Walking home was a misery. The wind cut down Main Street, knifing through my coat. I took a shortcut through the woods, crossed the creek and fell through the ice, the water poured into the bread bags. By the time I reached home, my feet were iced-up blocks. I propped them in front of the fireplace, warmed by the last remnants of heat generated from burning the family photo albums.
“The manager wouldn’t let me in,” I told my mother. “He said they were closed and for me to come back tomorrow.”
My mother, normally a calm, unruffled sort, wove a rich tapestry of invective against the Kroger Corporation, starting with its president and working her way down to its lowliest stock boy, reserving her most colorful language for the local manager, a man who “by God, attended church with us and knew us and should act like the Christian he claims to be!”
If it is true that difficulties reveal a person’s character, my father rose to the occasion. Serving at the time on the town board, in charge of the street department, he was seventy miles removed in his town’s darkest hour. But he phoned the town workers each day, in between his steak dinners, urging them to greater heights, stirring their civic pride.

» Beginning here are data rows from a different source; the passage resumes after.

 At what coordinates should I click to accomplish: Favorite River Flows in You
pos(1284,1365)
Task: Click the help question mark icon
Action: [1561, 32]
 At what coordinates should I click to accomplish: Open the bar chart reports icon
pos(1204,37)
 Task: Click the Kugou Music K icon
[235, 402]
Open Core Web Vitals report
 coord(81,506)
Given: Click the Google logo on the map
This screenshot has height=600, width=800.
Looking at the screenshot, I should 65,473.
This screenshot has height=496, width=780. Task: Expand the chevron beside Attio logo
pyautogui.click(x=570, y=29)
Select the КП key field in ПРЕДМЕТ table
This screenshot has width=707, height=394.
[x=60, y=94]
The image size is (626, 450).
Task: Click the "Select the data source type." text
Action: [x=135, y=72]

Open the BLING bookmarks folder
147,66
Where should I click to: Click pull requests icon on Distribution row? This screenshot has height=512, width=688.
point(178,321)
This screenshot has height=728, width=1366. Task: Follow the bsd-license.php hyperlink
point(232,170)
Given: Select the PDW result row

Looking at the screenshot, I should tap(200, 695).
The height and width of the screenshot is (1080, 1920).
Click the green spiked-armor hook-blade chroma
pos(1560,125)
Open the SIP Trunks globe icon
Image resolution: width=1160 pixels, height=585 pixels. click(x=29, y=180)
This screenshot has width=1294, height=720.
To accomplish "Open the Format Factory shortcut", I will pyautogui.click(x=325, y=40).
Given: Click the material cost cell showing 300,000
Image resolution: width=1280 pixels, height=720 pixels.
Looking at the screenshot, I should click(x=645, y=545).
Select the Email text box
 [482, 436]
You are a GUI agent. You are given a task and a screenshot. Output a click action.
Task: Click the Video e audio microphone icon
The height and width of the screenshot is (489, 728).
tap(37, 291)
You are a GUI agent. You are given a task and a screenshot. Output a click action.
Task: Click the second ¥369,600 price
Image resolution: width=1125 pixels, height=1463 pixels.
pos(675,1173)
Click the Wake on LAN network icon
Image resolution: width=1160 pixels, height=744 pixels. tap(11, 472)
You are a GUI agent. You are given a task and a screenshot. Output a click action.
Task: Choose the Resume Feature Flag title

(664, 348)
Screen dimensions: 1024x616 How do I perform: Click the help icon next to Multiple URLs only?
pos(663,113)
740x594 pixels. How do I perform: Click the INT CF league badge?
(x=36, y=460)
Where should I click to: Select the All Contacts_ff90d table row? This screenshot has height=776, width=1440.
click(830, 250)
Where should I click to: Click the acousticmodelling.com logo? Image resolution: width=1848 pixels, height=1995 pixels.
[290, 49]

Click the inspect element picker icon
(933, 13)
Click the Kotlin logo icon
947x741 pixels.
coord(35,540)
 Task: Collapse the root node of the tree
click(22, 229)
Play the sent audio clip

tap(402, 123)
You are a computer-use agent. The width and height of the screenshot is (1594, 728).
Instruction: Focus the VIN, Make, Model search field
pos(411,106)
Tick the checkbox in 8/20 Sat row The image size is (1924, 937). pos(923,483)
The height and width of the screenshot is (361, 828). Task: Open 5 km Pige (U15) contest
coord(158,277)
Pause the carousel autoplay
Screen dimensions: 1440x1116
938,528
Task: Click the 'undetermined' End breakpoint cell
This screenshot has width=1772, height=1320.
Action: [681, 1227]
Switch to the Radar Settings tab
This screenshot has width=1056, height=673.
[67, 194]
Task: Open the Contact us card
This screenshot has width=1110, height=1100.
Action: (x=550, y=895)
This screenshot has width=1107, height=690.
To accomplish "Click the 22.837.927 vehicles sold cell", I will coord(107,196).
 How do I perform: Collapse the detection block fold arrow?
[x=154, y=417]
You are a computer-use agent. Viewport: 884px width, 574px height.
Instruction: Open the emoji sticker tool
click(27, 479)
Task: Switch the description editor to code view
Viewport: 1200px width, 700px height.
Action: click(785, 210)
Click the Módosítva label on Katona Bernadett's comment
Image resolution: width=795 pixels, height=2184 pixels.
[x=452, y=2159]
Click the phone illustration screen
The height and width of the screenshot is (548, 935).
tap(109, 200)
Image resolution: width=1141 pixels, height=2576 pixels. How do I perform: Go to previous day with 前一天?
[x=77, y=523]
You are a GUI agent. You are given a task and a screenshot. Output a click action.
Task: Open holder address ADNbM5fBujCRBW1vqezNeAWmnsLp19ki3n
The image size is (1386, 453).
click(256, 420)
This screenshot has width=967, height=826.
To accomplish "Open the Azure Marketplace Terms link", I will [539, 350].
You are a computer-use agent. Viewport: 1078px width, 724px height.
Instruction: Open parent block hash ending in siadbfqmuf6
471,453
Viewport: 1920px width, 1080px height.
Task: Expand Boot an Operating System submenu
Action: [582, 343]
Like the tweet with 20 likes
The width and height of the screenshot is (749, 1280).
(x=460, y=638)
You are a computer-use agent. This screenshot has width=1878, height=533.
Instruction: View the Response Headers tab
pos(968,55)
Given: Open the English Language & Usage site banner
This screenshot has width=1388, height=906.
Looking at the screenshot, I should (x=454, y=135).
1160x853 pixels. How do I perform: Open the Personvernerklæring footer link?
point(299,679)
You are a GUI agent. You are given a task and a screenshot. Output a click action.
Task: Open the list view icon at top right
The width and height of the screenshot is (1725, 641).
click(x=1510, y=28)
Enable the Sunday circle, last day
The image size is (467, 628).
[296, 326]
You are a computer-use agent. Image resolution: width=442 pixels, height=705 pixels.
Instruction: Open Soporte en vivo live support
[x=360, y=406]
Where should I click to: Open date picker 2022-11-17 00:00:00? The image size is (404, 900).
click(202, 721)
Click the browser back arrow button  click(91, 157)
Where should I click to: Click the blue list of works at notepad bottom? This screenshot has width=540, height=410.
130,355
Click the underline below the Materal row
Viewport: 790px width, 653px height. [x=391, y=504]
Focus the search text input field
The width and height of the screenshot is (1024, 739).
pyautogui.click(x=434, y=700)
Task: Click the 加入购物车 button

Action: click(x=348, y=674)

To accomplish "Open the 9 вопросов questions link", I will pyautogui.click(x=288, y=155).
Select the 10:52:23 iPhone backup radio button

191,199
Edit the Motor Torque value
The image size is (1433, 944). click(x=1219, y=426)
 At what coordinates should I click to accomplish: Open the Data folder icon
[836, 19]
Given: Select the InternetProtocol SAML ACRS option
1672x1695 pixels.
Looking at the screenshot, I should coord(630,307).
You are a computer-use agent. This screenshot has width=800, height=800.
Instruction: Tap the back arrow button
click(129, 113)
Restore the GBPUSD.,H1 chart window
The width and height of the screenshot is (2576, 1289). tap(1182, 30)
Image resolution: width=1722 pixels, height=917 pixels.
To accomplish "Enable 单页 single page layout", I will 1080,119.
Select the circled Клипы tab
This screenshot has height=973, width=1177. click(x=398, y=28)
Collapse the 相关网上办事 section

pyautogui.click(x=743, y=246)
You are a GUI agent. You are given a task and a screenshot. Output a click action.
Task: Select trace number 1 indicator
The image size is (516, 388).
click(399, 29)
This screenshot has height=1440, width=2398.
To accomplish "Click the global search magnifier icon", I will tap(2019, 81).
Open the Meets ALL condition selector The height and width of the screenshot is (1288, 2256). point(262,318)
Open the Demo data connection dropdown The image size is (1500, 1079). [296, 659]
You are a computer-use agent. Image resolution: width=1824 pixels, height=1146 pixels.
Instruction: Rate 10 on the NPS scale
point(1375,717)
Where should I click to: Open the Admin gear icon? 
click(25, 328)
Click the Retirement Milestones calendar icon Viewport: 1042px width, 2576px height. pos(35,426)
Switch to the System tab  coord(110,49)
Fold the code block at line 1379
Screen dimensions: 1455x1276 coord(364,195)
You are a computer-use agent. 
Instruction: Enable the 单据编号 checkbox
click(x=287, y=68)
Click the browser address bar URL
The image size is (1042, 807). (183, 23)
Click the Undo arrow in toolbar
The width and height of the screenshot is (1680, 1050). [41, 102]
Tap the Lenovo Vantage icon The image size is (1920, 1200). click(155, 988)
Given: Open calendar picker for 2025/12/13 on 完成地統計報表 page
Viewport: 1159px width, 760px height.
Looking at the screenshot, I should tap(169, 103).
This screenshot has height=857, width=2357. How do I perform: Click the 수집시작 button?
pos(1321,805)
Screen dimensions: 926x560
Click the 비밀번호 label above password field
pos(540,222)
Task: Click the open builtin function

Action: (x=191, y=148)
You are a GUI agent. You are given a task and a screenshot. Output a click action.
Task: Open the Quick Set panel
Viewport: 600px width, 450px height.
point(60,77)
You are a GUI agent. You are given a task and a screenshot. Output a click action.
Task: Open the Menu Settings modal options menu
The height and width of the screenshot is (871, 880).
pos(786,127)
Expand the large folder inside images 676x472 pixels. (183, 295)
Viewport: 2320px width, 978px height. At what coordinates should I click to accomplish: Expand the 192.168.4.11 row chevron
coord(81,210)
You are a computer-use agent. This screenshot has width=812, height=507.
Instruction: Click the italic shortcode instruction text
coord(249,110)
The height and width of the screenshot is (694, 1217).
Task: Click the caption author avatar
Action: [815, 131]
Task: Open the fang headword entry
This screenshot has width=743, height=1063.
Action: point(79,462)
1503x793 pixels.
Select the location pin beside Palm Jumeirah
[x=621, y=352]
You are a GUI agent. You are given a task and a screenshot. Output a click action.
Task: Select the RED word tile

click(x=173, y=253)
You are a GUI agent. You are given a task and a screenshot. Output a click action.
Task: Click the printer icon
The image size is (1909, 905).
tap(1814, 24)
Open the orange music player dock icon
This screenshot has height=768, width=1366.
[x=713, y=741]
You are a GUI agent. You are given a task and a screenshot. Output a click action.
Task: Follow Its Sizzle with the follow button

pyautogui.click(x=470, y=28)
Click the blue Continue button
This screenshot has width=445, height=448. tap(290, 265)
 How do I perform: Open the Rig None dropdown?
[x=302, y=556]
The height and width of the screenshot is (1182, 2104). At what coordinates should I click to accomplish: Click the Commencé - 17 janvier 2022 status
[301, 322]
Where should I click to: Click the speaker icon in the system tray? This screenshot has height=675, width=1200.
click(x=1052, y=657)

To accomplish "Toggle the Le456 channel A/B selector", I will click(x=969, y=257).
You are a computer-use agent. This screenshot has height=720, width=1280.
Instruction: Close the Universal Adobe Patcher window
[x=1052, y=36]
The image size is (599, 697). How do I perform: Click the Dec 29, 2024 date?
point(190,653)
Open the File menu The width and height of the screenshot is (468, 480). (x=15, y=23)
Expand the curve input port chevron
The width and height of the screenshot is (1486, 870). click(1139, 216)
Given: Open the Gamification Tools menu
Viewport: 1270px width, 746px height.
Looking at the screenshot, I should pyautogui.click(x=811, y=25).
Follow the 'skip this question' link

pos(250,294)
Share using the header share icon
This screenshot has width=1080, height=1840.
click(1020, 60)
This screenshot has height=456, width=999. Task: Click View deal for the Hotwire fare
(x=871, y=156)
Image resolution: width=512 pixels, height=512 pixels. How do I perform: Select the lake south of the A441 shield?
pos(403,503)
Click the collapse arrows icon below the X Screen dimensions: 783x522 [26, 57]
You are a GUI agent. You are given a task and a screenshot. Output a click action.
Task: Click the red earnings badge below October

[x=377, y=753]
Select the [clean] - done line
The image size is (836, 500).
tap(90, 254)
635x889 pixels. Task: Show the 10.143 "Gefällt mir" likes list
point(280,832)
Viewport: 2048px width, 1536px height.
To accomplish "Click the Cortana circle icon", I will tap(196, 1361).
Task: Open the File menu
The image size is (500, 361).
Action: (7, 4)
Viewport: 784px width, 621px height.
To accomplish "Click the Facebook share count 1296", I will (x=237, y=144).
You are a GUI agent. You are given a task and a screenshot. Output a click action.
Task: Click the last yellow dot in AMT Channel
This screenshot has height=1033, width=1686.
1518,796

Unfortunately, my father’s civic commitments had had a way of expanding my own obligations. Previous snowfalls had resulted in dozens of phone calls from widows whose driveways had been filled with mounds of snow left by the plows. I was assigned the task of digging them out, so they could go forth onto the ice and fall and break their hips.
The first time this happened, I came home with pocketfuls of money, which I showed my father. He frowned. “We do not take money from widows. I want you to give it back.” There was no arguing with my father, this being in the olden days when children obeyed their parents, or else.